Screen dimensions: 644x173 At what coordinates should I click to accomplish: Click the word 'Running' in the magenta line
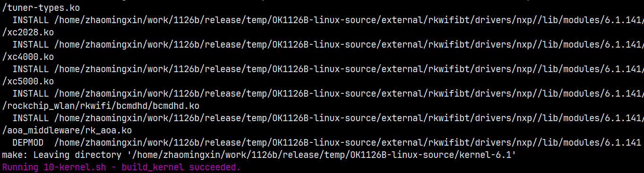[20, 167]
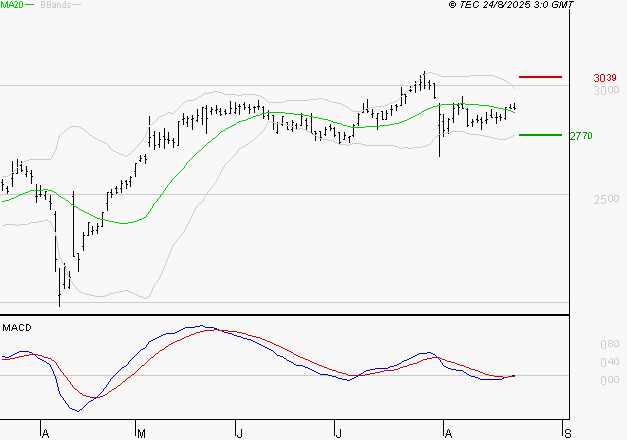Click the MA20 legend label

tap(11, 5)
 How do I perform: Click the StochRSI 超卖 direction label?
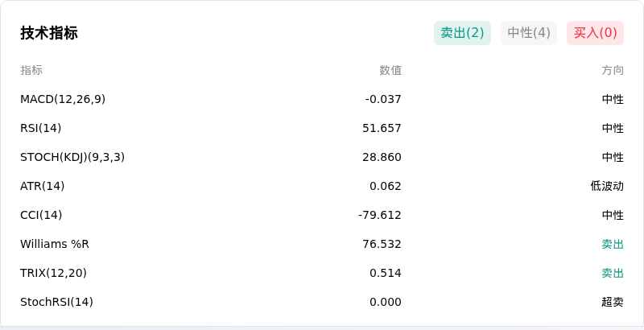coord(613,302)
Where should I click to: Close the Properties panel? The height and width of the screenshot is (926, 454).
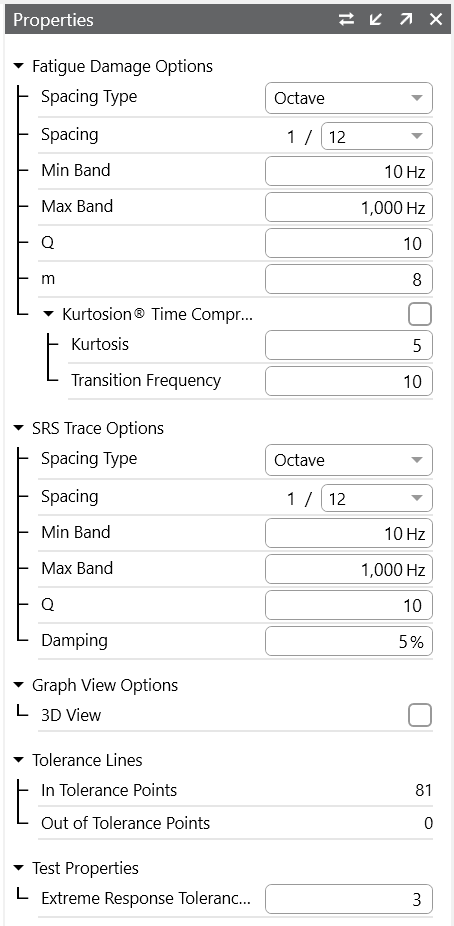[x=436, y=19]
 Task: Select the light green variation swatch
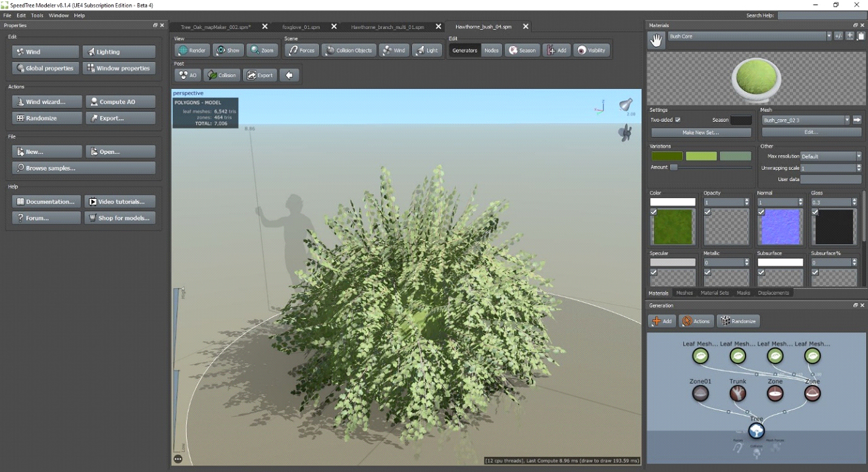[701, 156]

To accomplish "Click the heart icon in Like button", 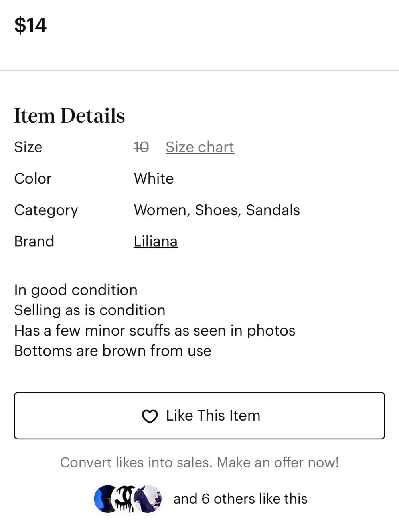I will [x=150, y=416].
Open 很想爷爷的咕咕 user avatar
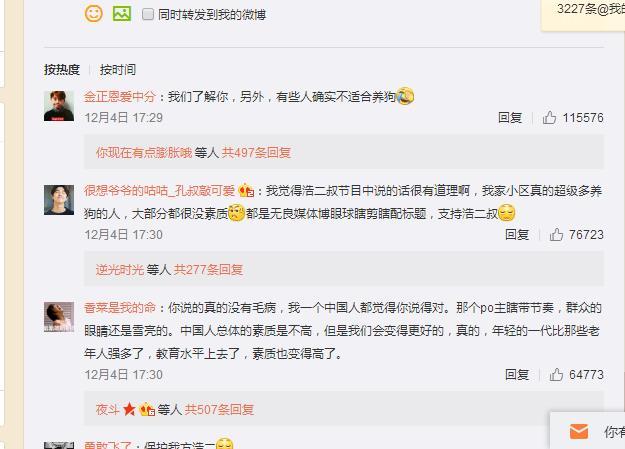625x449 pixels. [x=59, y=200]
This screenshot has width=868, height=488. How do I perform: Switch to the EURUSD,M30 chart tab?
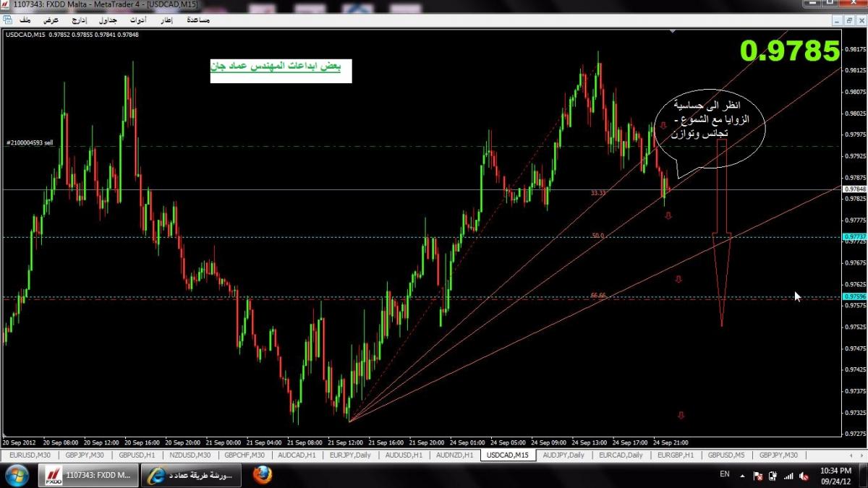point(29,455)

*-*-*

__What you have to do__. Would you retype the lines from the line containing "Open 很想爷爷的咕咕 user avatar" to the final line of the entries above, exactly as given and without pictures?

__Exercise answer__.
Open 很想爷爷的咕咕 user avatar
625x449 pixels. [x=59, y=200]
This screenshot has width=868, height=488. How do I perform: Switch to the EURUSD,M30 chart tab?
point(29,455)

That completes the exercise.